Prospective multi-institutional evaluation of pathologist assessment of PD-L1 assays for patient selection in triple negative breast cancer.

机构信息

Yale School of Medicine, New Haven, CT, USA.

Texas A&M University, College Station, TX, USA.

出版信息

Mod Pathol. 2020 Sep;33(9):1746-1752. doi: 10.1038/s41379-020-0544-x. Epub 2020 Apr 16.

DOI:10.1038/s41379-020-0544-x
PMID:32300181
原文链接:https://pmc.ncbi.nlm.nih.gov/articles/PMC8366569/
Abstract

The US Food and Drug Administration (FDA) approved the PD-L1 immunohistochemical assay, SP142, as a companion test to determine eligibility for atezolizumab therapy in patients with advanced triple negative breast cancer (TNBC) but data in lung cancer studies suggest the assay suffers from poor reproducibility. We sought to evaluate reproducibility and concordance in PD-L1 scoring across multiple pathologists. Full TNBC sections were stained with SP142 and SP263 assays and interpreted for percentage (%) immune cell (IC) staining by 19 pathologists from 14 academic institutions. Proportion of PD-L1 positive cases (defined as ≥1% IC) was determined for each assay as well as concordance across observers. We utilized a new method we call Observers Needed to Evaluate Subjective Tests (ONEST) to determine the minimum number of evaluators needed to estimate concordance between large numbers of readers, as occurs in the real-world setting. PD-L1 was interpreted as positive with the SP142 assay in an average 58% of cases compared with 78% with SP263 (p < 0.0001). IC positive continuous scores ranged from 1 to 95% (mean = 20%) and 1 to 90% (mean = 10%) for SP263 and SP142, respectively. With SP142, 26 cases (38%) showed complete two category (<1% vs. ≥1%) concordance; with SP263, 38 cases (50%) showed complete agreement. The intraclass correlation coefficient (ICC) for two category scoring of SP263 and SP142 was 0.513 and 0.560. ONEST plots showed decreasing overall percent agreement (OPA) as observer number increased, reaching a low plateau of 0.46 at ten observers for SP263 and 0.41 at eight observers for SP142. IC scoring with both assays showed poor reproducibility across multiple pathologists with ONEST analysis suggesting more than half of pathologists will disagree about IC scores.
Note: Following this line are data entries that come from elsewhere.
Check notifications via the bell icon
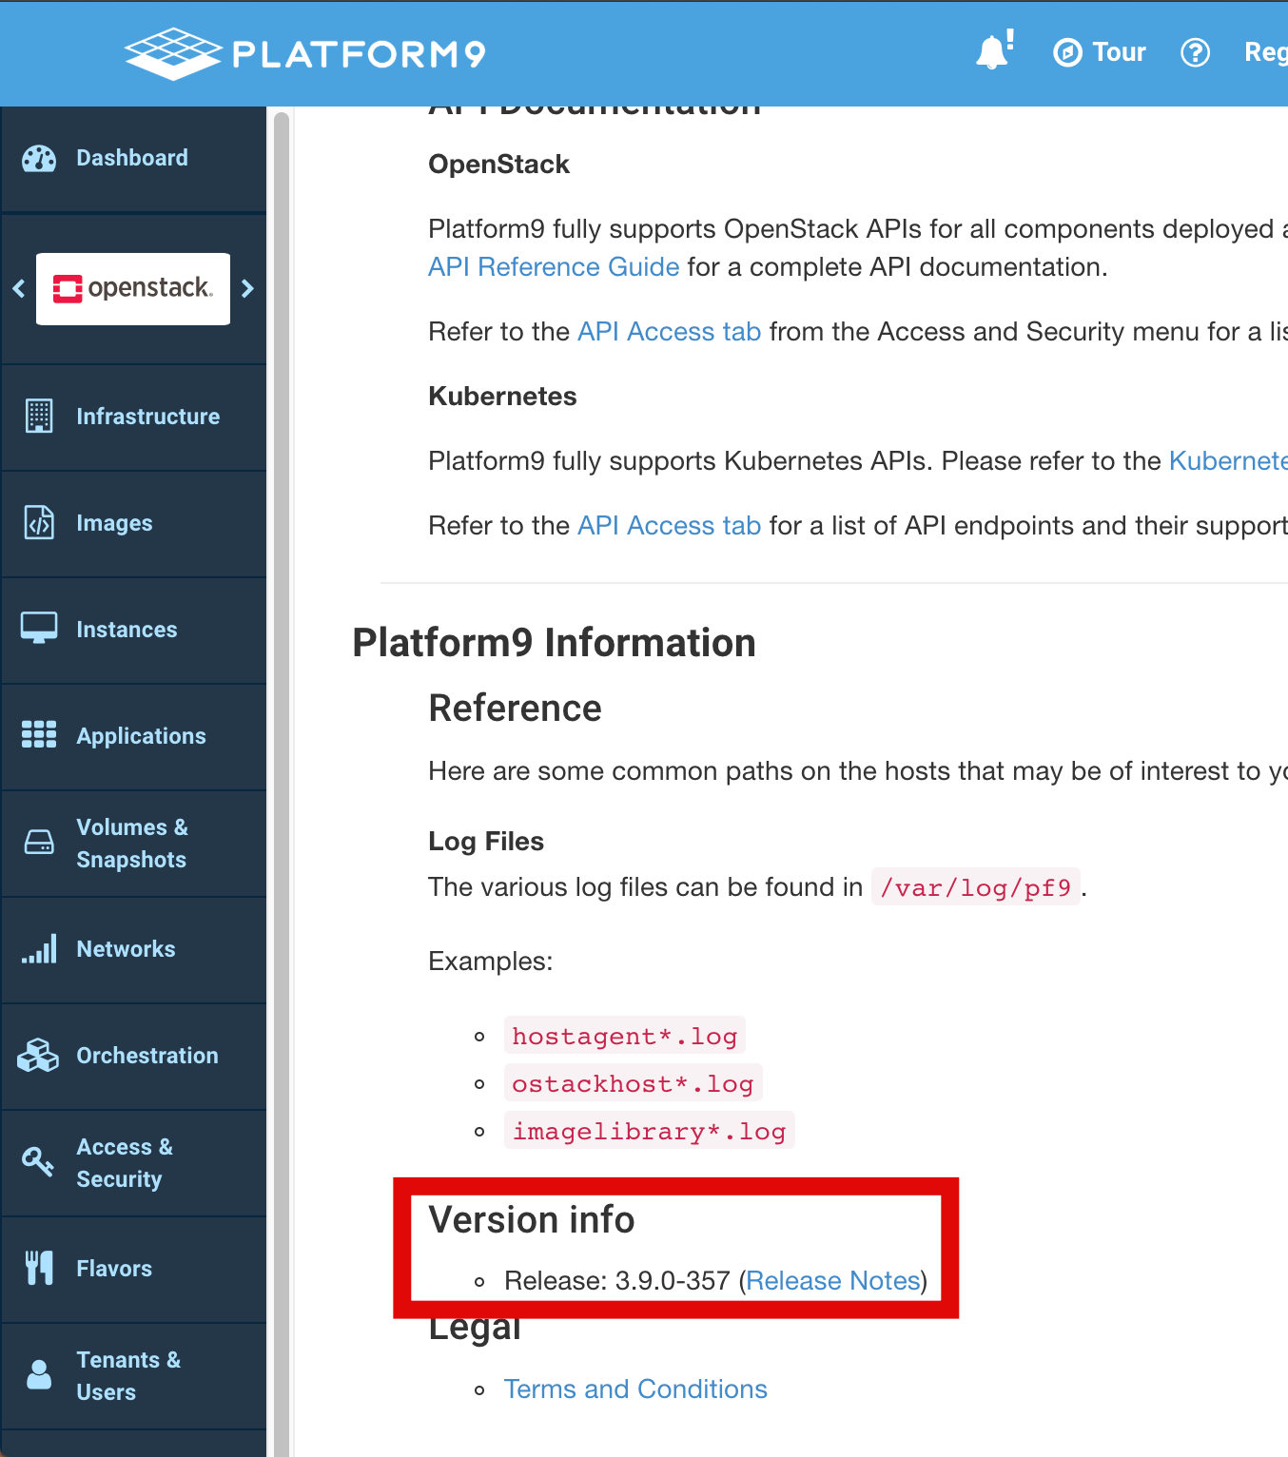 tap(994, 51)
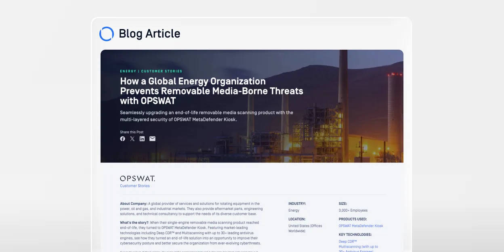The image size is (504, 252).
Task: Click the blue circle logo beside Blog Article
Action: pos(107,34)
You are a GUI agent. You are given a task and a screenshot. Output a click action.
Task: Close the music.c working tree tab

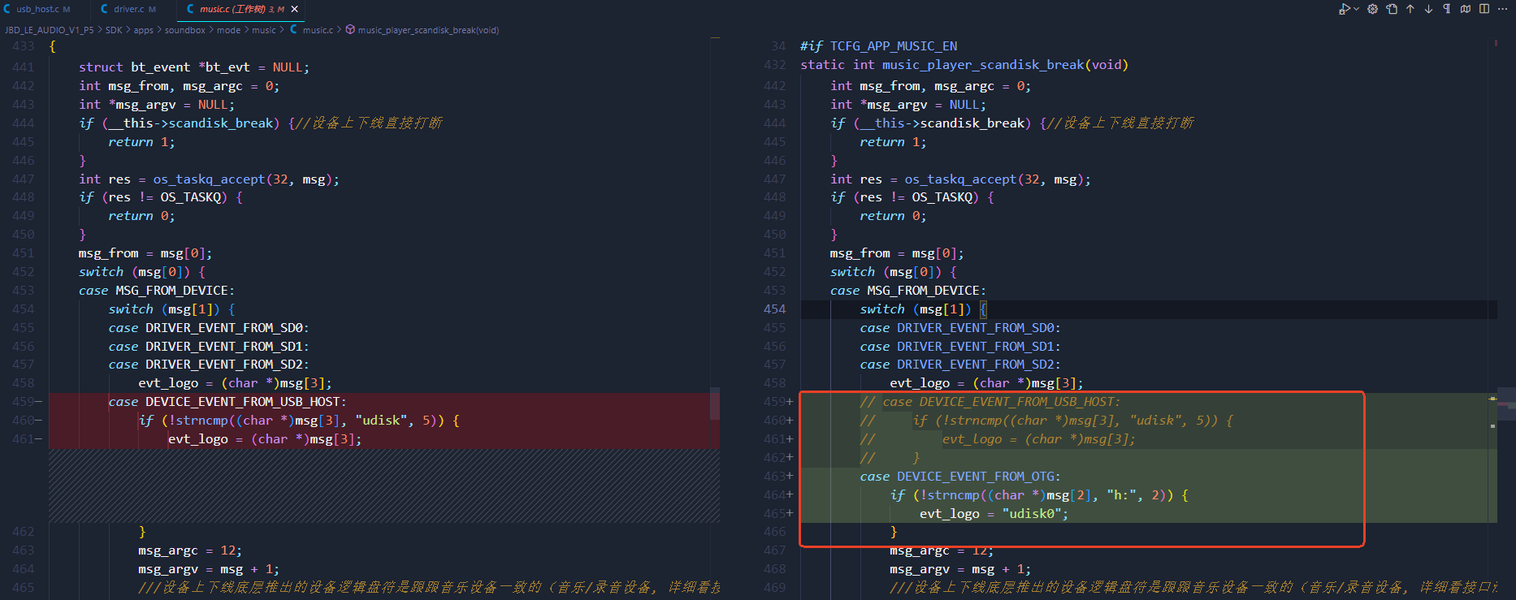pos(295,9)
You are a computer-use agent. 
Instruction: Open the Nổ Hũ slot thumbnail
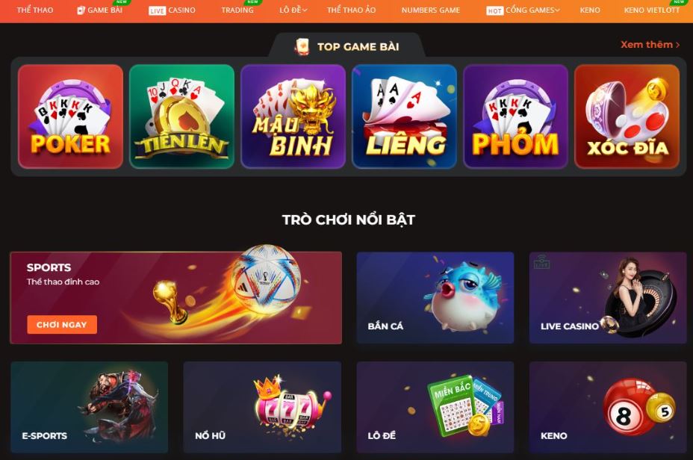pos(262,407)
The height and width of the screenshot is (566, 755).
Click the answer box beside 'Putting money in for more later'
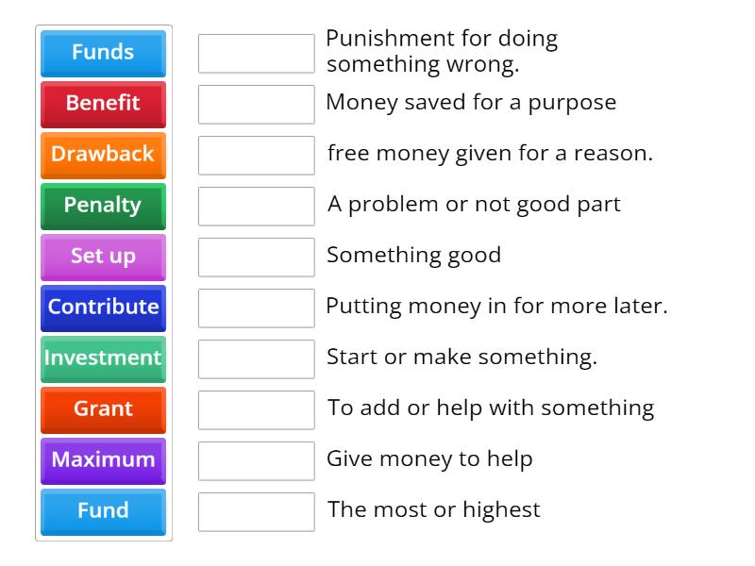click(x=256, y=308)
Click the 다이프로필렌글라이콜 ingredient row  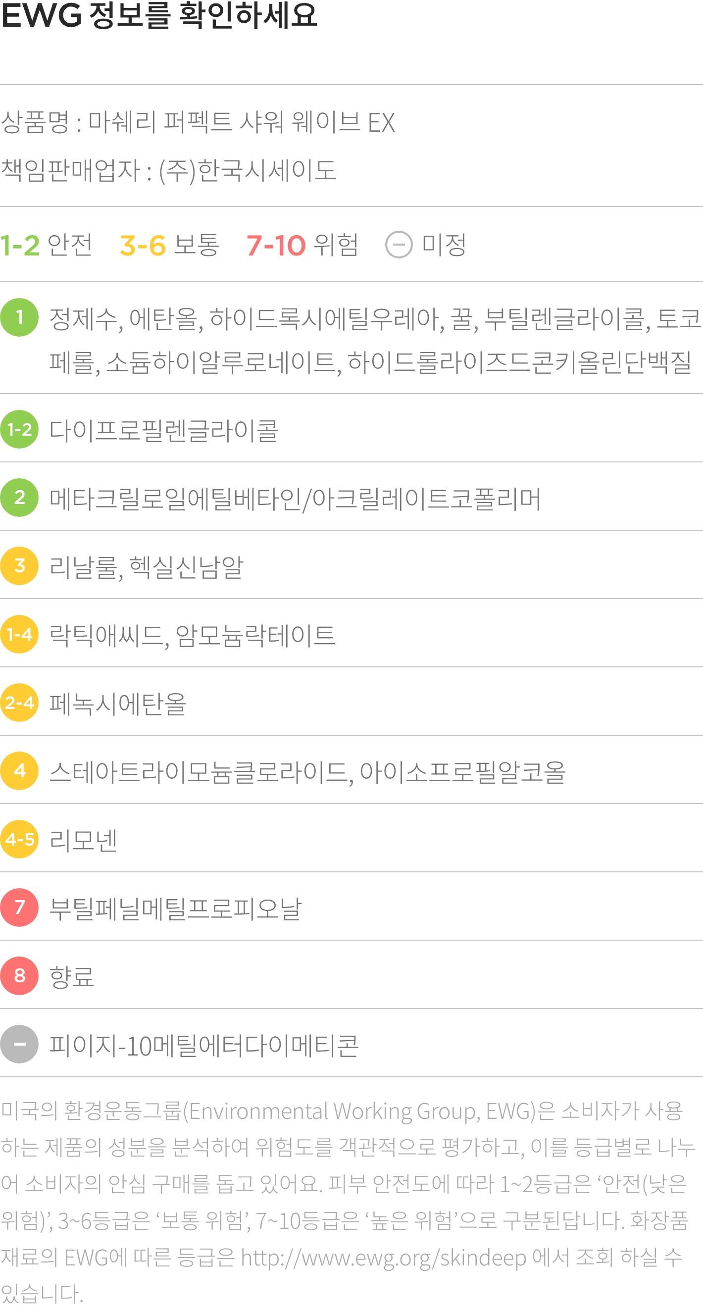click(352, 429)
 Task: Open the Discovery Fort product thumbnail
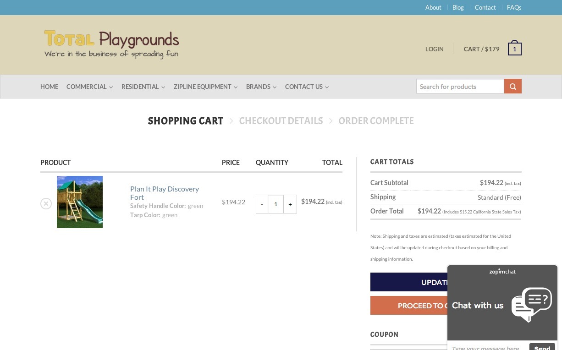80,202
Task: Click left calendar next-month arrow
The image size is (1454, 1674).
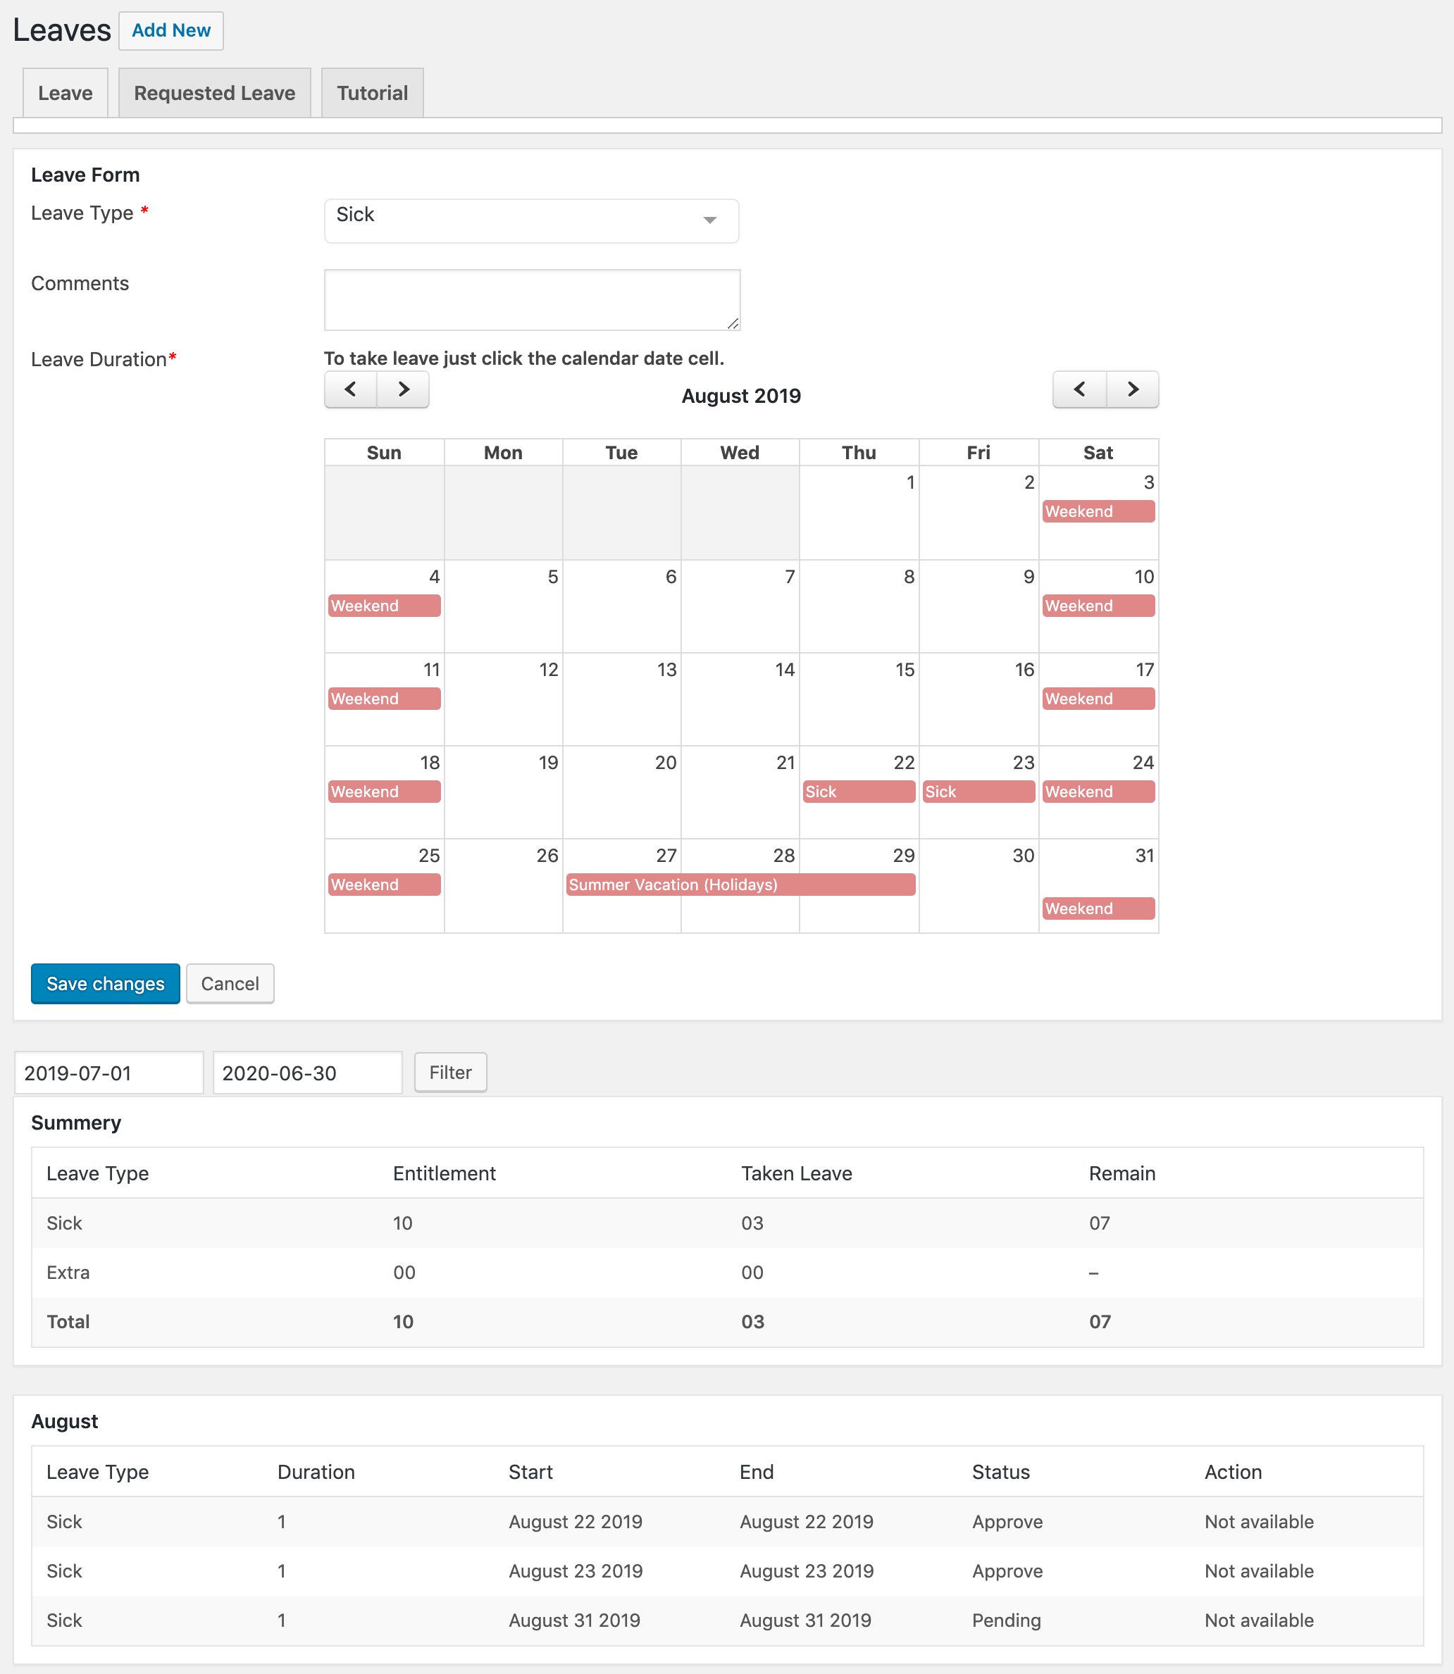Action: click(x=403, y=389)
This could lead to many patients either receiving atezolizumab when they are unlikely to benefit, or not receiving atezolizumab when they may benefit.

摘要

美国食品和药物管理局(FDA)批准了 PD-L1 免疫组织化学检测试剂盒 SP142,作为一种伴随检测方法,用于确定晚期三阴性乳腺癌(TNBC)患者接受阿特珠单抗治疗的资格,但肺癌研究数据表明该检测方法的重复性较差。我们试图评估多位病理学家在 PD-L1 评分方面的重复性和一致性。使用 SP142 和 SP263 检测试剂盒对完整的 TNBC 切片进行染色,由来自 14 家学术机构的 19 位病理学家对免疫细胞(IC)染色的百分比(%)进行解读。确定了每种检测方法的 PD-L1 阳性病例(定义为≥1%IC)的比例以及观察者之间的一致性。我们利用了一种新的方法,称为评估主观测试所需的观察者数量(ONEST),以确定在实际环境中,大量观察者之间估计一致性所需的最小评估者数量,这种情况经常发生。与 SP263 相比,SP142 检测试剂盒将 PD-L1 判读为阳性的平均比例为 58%,而判读为阳性的比例为 78%(p<0.0001)。SP263 和 SP142 的 IC 阳性连续评分范围分别为 1 至 95%(平均为 20%)和 1 至 90%(平均为 10%)。在 SP142 中,有 26 例(38%)表现出完全的两类别(<1%与≥1%)一致性;在 SP263 中,有 38 例(50%)表现出完全一致。SP263 和 SP142 两类别评分的组内相关系数(ICC)分别为 0.513 和 0.560。ONEST 图显示,随着观察者数量的增加,整体百分比一致性(OPA)逐渐降低,SP263 达到 10 位观察者时的低平台值为 0.46,SP142 达到 8 位观察者时的低平台值为 0.41。两种检测方法的 IC 评分在多位病理学家之间均显示出较差的重复性,ONEST 分析表明,超过一半的病理学家对 IC 评分存在分歧。这可能导致许多患者要么在不太可能受益的情况下接受阿特珠单抗治疗,要么在可能受益的情况下未接受阿特珠单抗治疗。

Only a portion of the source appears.